• **WHAT NEEDS TO BE DONE**
Reproduce only the lines from the one containing "Contact (851, 1948)" through the end of the data, exactly as they stand.

• **SUPPLIED MATERIAL**
•••

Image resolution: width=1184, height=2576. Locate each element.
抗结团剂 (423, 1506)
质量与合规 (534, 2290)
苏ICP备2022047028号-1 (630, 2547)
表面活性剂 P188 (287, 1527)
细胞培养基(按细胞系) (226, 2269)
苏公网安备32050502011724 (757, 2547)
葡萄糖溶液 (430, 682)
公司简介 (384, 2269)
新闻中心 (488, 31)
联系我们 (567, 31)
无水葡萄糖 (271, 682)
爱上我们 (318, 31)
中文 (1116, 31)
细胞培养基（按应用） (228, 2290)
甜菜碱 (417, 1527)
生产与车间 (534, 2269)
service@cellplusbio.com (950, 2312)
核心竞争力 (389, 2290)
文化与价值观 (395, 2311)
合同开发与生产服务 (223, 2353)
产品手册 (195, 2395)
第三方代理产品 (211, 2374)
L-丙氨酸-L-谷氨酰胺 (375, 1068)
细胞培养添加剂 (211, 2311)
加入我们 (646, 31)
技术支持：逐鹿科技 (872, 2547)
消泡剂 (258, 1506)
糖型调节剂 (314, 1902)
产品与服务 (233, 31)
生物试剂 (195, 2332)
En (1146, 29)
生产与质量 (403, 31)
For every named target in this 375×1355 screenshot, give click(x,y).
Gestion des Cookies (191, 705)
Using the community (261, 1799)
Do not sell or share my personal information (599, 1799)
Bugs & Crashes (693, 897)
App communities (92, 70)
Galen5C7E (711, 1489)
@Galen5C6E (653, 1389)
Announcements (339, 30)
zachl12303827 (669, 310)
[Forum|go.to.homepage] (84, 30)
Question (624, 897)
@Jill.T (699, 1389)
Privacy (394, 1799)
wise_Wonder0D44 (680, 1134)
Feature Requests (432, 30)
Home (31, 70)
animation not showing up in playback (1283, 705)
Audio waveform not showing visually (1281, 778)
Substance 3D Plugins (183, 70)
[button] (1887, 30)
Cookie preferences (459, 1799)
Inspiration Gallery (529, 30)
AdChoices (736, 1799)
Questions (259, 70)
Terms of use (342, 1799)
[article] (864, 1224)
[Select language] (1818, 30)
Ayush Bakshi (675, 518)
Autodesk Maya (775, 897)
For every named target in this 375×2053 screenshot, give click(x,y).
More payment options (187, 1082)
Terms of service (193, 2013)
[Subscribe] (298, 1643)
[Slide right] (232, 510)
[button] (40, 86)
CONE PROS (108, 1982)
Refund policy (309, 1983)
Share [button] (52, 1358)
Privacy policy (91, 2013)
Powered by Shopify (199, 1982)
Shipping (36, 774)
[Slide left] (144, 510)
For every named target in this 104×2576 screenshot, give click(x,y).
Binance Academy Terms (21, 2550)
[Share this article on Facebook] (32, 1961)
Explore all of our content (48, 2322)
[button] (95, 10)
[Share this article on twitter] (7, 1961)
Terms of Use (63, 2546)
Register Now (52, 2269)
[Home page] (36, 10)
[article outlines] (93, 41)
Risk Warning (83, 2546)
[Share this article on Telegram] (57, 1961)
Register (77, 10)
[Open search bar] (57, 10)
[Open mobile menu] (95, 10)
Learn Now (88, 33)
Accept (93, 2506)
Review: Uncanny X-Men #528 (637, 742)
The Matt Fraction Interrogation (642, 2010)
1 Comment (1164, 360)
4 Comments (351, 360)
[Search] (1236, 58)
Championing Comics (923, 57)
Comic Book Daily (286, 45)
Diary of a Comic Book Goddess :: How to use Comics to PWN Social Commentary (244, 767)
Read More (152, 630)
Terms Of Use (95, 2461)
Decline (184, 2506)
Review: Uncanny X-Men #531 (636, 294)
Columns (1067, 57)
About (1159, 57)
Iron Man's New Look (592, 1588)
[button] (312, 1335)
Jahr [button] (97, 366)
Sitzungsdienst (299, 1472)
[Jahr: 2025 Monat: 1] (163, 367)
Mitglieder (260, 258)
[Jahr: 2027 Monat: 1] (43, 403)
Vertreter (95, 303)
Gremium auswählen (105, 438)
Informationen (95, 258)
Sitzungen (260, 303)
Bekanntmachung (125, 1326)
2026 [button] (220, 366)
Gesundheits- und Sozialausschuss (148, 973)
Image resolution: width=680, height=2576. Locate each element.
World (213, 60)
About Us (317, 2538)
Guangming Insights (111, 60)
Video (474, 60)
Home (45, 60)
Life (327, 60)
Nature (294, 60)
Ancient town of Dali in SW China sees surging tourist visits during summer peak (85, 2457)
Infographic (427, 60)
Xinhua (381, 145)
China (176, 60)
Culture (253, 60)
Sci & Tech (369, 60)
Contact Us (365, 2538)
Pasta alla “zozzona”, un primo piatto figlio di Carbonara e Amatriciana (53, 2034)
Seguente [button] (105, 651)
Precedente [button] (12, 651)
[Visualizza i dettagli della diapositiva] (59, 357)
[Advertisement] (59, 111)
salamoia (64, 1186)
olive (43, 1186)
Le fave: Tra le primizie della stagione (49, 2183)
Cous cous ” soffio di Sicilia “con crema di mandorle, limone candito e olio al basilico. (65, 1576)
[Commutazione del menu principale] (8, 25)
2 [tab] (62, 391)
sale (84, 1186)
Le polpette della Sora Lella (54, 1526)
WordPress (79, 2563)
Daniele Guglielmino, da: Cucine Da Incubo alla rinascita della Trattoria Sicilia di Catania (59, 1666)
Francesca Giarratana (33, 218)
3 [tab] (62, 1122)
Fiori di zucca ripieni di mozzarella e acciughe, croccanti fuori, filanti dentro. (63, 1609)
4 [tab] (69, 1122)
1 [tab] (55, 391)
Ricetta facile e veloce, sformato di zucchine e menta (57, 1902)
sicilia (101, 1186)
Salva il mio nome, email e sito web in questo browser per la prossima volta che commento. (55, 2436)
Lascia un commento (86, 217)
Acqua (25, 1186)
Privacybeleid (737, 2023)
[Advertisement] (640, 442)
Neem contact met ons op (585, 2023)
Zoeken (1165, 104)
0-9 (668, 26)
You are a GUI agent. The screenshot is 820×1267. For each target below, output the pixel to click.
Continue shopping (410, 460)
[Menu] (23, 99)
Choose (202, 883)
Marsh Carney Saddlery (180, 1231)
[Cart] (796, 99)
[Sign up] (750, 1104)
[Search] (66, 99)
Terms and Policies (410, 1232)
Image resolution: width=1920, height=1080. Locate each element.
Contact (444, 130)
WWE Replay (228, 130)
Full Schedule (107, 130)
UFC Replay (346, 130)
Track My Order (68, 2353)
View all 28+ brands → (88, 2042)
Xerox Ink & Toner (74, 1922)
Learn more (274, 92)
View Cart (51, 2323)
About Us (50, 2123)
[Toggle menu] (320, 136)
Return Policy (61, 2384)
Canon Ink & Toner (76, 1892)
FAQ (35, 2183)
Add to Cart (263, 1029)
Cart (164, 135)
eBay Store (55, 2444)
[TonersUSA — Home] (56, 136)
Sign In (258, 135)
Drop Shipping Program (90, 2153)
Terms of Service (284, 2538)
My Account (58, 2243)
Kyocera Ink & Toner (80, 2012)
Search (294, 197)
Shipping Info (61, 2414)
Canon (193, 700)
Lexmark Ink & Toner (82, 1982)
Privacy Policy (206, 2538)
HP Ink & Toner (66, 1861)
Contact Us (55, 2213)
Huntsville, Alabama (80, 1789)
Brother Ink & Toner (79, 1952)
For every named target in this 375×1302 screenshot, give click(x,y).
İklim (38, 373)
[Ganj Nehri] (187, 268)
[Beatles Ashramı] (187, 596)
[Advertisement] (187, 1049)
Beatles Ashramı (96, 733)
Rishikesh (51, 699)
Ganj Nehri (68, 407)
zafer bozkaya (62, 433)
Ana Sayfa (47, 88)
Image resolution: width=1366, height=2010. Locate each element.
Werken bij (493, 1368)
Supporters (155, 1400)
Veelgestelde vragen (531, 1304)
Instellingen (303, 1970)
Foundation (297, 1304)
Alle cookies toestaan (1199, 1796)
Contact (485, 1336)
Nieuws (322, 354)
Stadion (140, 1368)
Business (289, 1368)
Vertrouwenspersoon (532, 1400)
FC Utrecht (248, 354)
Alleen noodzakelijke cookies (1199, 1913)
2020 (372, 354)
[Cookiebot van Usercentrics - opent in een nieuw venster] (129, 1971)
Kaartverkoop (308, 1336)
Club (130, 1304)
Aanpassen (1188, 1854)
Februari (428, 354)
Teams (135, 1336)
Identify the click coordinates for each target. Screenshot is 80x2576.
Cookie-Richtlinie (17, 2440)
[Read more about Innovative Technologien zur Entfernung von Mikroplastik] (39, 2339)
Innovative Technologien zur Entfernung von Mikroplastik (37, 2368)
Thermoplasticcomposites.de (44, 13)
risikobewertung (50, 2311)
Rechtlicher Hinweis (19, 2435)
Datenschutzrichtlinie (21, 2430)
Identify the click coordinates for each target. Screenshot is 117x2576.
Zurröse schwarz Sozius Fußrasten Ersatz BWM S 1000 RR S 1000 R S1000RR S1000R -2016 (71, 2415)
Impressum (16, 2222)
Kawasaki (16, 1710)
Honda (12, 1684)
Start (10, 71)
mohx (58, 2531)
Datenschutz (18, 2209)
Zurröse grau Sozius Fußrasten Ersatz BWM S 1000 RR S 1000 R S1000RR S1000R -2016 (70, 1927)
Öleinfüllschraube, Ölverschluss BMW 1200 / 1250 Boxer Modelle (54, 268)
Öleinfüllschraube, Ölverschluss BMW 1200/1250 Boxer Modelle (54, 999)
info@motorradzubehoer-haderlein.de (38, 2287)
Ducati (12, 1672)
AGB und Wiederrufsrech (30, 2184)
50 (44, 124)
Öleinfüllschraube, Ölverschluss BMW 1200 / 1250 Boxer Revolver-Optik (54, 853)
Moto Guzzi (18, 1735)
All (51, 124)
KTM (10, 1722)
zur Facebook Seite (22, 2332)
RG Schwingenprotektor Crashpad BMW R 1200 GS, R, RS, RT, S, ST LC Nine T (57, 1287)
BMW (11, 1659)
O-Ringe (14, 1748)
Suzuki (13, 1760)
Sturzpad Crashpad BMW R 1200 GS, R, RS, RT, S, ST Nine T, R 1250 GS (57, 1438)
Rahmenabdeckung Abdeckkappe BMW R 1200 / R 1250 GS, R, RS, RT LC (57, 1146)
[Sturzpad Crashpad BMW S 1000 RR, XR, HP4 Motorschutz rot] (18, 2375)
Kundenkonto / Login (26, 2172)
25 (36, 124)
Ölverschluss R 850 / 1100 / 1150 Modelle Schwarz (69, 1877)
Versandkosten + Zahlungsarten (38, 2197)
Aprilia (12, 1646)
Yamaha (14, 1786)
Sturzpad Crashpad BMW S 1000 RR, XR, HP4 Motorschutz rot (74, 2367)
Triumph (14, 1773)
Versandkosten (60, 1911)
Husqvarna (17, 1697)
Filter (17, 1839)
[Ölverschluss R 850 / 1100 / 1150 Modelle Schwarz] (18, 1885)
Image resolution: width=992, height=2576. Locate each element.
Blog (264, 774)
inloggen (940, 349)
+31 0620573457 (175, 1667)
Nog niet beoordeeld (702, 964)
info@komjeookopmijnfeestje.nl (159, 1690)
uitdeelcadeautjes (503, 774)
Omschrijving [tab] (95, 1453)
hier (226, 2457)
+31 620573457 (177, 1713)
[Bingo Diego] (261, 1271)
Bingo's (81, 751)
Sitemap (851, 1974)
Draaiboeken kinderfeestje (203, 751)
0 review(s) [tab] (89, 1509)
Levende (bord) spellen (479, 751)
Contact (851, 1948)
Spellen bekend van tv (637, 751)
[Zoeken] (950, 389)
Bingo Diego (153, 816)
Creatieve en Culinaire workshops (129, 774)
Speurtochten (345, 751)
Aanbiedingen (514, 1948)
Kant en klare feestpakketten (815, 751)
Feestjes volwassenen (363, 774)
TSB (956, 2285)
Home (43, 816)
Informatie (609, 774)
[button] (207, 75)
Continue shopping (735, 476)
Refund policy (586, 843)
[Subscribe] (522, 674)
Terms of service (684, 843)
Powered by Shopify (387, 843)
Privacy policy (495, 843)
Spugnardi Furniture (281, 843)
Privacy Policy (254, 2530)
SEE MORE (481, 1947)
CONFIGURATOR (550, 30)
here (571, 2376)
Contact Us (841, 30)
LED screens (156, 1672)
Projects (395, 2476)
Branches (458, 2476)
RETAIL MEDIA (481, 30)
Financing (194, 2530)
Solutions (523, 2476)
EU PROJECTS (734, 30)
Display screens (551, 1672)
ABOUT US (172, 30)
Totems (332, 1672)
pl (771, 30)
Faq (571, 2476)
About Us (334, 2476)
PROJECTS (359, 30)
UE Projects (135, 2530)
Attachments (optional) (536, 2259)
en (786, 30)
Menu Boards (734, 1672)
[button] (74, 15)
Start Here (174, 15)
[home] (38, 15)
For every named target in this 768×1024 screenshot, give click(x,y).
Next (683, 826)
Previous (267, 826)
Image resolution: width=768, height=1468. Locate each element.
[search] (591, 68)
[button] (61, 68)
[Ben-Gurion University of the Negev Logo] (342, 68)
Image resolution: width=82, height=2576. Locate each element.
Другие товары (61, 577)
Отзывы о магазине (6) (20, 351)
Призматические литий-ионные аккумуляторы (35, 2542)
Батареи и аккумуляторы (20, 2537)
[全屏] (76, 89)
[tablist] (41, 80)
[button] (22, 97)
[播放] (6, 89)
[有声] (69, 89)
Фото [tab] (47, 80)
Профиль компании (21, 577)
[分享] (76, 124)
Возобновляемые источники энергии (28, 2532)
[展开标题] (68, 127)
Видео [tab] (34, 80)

•••

• **OUTPUT OF THE TASK**
Contact (851, 1948)
Spellen bekend van tv (637, 751)
[Zoeken] (950, 389)
Bingo Diego (153, 816)
Creatieve en Culinaire workshops (129, 774)
Speurtochten (345, 751)
Aanbiedingen (514, 1948)
Kant en klare feestpakketten (815, 751)
Feestjes volwassenen (363, 774)
TSB (956, 2285)
Home (43, 816)
Informatie (609, 774)
[button] (207, 75)
Continue shopping (735, 476)
Refund policy (586, 843)
[Subscribe] (522, 674)
Terms of service (684, 843)
Powered by Shopify (387, 843)
Privacy policy (495, 843)
Spugnardi Furniture (281, 843)
Privacy Policy (254, 2530)
SEE MORE (481, 1947)
CONFIGURATOR (550, 30)
here (571, 2376)
Contact Us (841, 30)
LED screens (156, 1672)
Projects (395, 2476)
Branches (458, 2476)
RETAIL MEDIA (481, 30)
Financing (194, 2530)
Solutions (523, 2476)
EU PROJECTS (734, 30)
Display screens (551, 1672)
ABOUT US (172, 30)
Totems (332, 1672)
pl (771, 30)
Faq (571, 2476)
About Us (334, 2476)
PROJECTS (359, 30)
UE Projects (135, 2530)
Attachments (optional) (536, 2259)
en (786, 30)
Menu Boards (734, 1672)
[button] (74, 15)
Start Here (174, 15)
[home] (38, 15)
For every named target in this 768×1024 screenshot, give click(x,y).
Next (683, 826)
Previous (267, 826)
Image resolution: width=768, height=1468. Locate each element.
[search] (591, 68)
[button] (61, 68)
[Ben-Gurion University of the Negev Logo] (342, 68)
Image resolution: width=82, height=2576. Locate each element.
Другие товары (61, 577)
Отзывы о магазине (6) (20, 351)
Призматические литий-ионные аккумуляторы (35, 2542)
Батареи и аккумуляторы (20, 2537)
[全屏] (76, 89)
[tablist] (41, 80)
[button] (22, 97)
[播放] (6, 89)
[有声] (69, 89)
Фото [tab] (47, 80)
Профиль компании (21, 577)
[分享] (76, 124)
Возобновляемые источники энергии (28, 2532)
[展开标题] (68, 127)
Видео [tab] (34, 80)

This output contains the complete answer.